_PROVIDED PASSAGE_.
Hi Sergei, On 16.06.2014 13:46, Sergei Golubchik wrote:
And if lets say we decide that N=100 (or N=10%) is the best cutoff value, and then find out that by not filling the queue completely we lose even 1% in recall,we might want to stay with the full queue. What is the time difference between running 50 tests and 100 tests? Almost nothing, especially comparing to what we spend on preparation of the tests.
I don't think this project will determine what the "best" value is. It can only find the "best set of model parameters" for recall as a function of cutoff (here the "best set" means that for any other set of parameters, recall - in the target recall range - will be less for any given value of cutoff).
In other words, this project will deliver a function recall(cutoff). And then we can decide what cutoff we want and how many failures we can afford to miss. For example, for 80% recall one achieve in 5% of the time, 90% recall - in 10% of the time, 95% recal - in 50% of the time, etc.
Of course... The example above with the numbers was merely to show that since our primary goal is to make cutoff small enough, an attempt to artificially reduce it further by not using the whole queue won't necessarily pay off. In terms of execution time, it's an essential difference whether to run 100 vs 2000 tests, or even 1000 vs 2000 tests; it's hardly critical whether to run 50 or 100 tests. But to be sure, we need to see whether filling/not-filling the queue makes such an obvious difference that only one approach should always be used, or whether the difference is marginal and we should make it a part of the "set of model parameters and choose its value later as a part of our voluntary decision (and maybe adjust it later). Currently we only have the "non-filling" strategy in place, so we can't see the difference, and it will be a pity if we miss this chance to improve the recall at almost no cost. /E
And then you can say, "no, we cannot miss more than 5% of failures, so we'll have to live with 50% speedup only". But no experiments will tell you how many failures are acceptable for us to miss.
Regards, Sergei

_YOUR TASKS_.
[a] Reproduce word for word everything in the email thread from "I don't think" down to "the time, etc.".
[b] Answer these questions from the email thread:
(i) According to the thread, what function will this project deliver?
(ii) How does the thread describe the time difference between running 50 tests and 100 tests?
(iii) Which queue strategy is currently the only one in place?

_RAW DATA_.
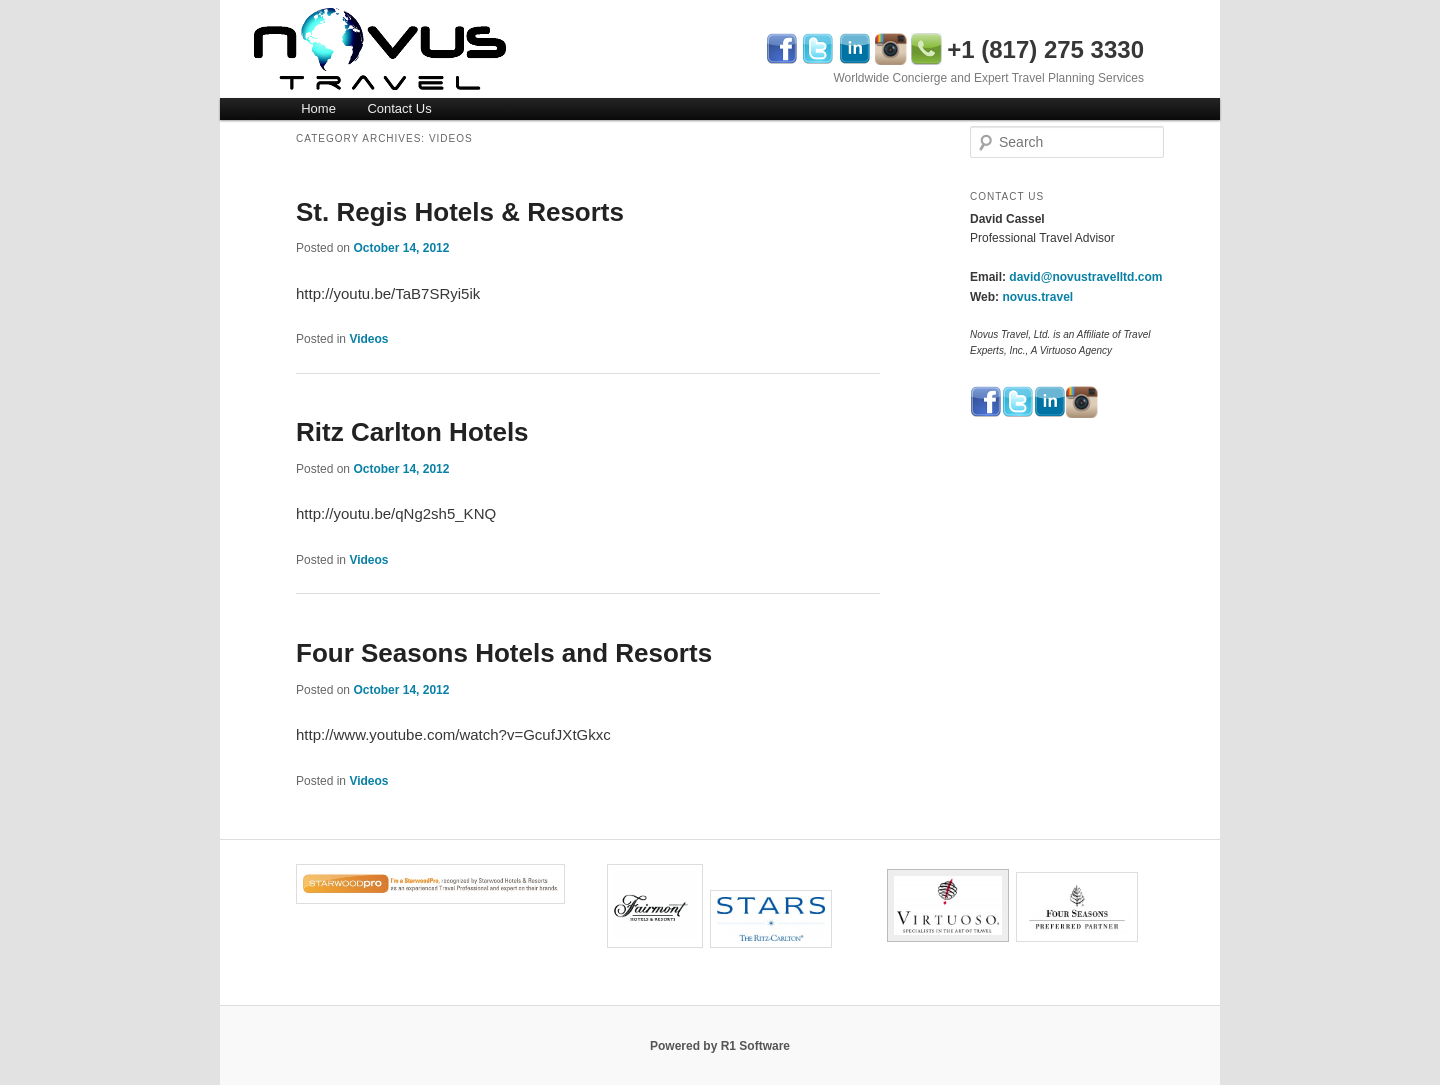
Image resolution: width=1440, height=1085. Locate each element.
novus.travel (1037, 297)
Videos (368, 339)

_TASK-BY-TASK ANSWERS_.
[a]
I don't think this project will determine what the "best" value is. It can only find the "best set of model parameters" for recall as a function of cutoff (here the "best set" means that for any other set of parameters, recall - in the target recall range - will be less for any given value of cutoff).
In other words, this project will deliver a function recall(cutoff). And then we can decide what cutoff we want and how many failures we can afford to miss. For example, for 80% recall one achieve in 5% of the time, 90% recall - in 10% of the time, 95% recal - in 50% of the time, etc.

[b]
(i) A function recall(cutoff).
(ii) Almost nothing.
(iii) The "non-filling" strategy.